# Cruzar la línea en las calles



## Dunes

Bonjour,

Je ne saisis pas exactement le sens de l'expression "cruzar la línea en las calles" (à propos de quelqu'un qui a des obsessions et qui se dit : "no debo cruzar la línea en las calles"). 

Pourriez-vous m'éclairer ? S'agit-il d'une expression courante ou d'une idée très particulière ?


----------



## swift

Vamos a ver... El individuo en cuestión, ¿sufre de algún TOC? De ser así, se entendería la frase literalmente: no debe cruzar la línea en las calles; quizá el traspasar líneas genere en él ansiedad. Por lo demás, no tengo noticia de que se trate de una expresión familiar.

Escucha otras opiniones.


----------



## Dunes

Gracias. Est-ce que "je ne dois pas couper les lignes des trottoirs" pourrait être une traduction acceptable ?


----------



## swift

Dunes said:


> Gracias. Est-ce que "je ne dois pas couper les lignes des trottoirs" pourrait être une traduction acceptable ?



Pourquoi couper? Je dirais plutôt "franchir" ou "traverser".


----------



## Dunes

Parce que je ne sais pas si en français, on comprendrait bien de quoi il s'agit, si on dit "franchir la ligne des trottoirs" ou "traverser la ligne des trottoirs" ? Mais peut-être ai-je tort ?


----------



## swift

Dunes said:


> Parce que je ne sais pas si en français, on comprendrait bien de quoi il s'agit, si on dit "franchir la ligne des trottoirs" ou "traverser la ligne des trottoires" ? Mais peut-être ai-je tort ?



À mon avis, c'est plutôt cette ligne dont il est question... Peut-être avec un peu plus de contexte...


----------



## Dunes

Je n'ai pas davantage de contexte, c'est cité comme exemple d'idée obsédante, de TOC. 
Si tu as raison et qu'il en s'agit pas des trottoirs, alors il faudrait dire "franchir la ligne continue d'une rue", et en français on dirait plus facilement me semble-t-il "ne pas traverser en dehors des clous" ?


----------



## swift

Dunes said:


> "ne pas traverser en dehors des clous" ?



Du point de vue sociolinguistique, ta proposition me semble tout à fait correcte. Cependant, il ne s'agit pas de traverser la rue, ni d'emprunter le passage piéton, ni de respecter les zones de marquage.


----------



## jprr

Bonsoir,

Dans Google "cruzar la linea" (espagnol seul) ~ 145000 références ...

Dans tous les cas (héhé ... ceux que j'ai lus)  il s'agit de situation où nous dirions "passer les bornes" / "sauter le pas" / "franchir la frontière" / "se dévoiler" ...

● **DONNÉES ENREGISTRÉES**:
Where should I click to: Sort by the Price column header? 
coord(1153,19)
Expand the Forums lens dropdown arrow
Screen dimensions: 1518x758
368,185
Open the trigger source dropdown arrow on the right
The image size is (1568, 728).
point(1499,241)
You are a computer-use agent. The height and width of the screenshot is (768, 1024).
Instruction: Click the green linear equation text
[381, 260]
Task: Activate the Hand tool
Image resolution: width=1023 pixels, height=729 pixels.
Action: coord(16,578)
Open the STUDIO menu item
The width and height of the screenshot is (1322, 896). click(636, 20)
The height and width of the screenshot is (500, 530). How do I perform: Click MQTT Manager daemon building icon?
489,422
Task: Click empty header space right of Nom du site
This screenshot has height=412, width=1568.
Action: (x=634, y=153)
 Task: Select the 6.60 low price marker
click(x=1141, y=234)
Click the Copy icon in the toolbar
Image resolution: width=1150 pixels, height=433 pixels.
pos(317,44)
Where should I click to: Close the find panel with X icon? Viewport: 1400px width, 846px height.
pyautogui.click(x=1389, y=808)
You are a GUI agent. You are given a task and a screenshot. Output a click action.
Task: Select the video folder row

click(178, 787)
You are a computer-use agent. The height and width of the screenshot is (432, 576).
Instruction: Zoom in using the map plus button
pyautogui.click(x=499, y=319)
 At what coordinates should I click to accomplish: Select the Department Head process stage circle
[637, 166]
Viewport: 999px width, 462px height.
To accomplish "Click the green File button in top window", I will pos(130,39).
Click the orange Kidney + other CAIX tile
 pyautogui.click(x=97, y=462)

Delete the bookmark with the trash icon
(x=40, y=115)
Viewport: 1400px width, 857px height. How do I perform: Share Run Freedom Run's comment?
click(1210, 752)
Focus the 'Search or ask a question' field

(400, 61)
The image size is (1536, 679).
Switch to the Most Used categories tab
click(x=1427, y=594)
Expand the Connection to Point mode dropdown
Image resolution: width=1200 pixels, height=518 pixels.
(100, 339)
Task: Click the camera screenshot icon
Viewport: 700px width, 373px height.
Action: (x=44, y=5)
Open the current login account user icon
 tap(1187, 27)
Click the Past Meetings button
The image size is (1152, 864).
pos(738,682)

● **LISTE DES TÂCHES**:
(1) Reprenez mot pour mot le passage du fil de discussion sur « cruzar la línea », de « Je ne saisis » jusqu'à « très particulière ? ».
(2) Recopiez à l'identique le passage de la liste qui va de son début jusqu'à la ligne contenant « The width and », cette ligne comprise.

● **RÉPONSES DE L'EXERCICE**:
(1)
Je ne saisis pas exactement le sens de l'expression "cruzar la línea en las calles" (à propos de quelqu'un qui a des obsessions et qui se dit : "no debo cruzar la línea en las calles"). 

Pourriez-vous m'éclairer ? S'agit-il d'une expression courante ou d'une idée très particulière ?

(2)
Where should I click to: Sort by the Price column header? 
coord(1153,19)
Expand the Forums lens dropdown arrow
Screen dimensions: 1518x758
368,185
Open the trigger source dropdown arrow on the right
The image size is (1568, 728).
point(1499,241)
You are a computer-use agent. The height and width of the screenshot is (768, 1024).
Instruction: Click the green linear equation text
[381, 260]
Task: Activate the Hand tool
Image resolution: width=1023 pixels, height=729 pixels.
Action: coord(16,578)
Open the STUDIO menu item
The width and height of the screenshot is (1322, 896). click(636, 20)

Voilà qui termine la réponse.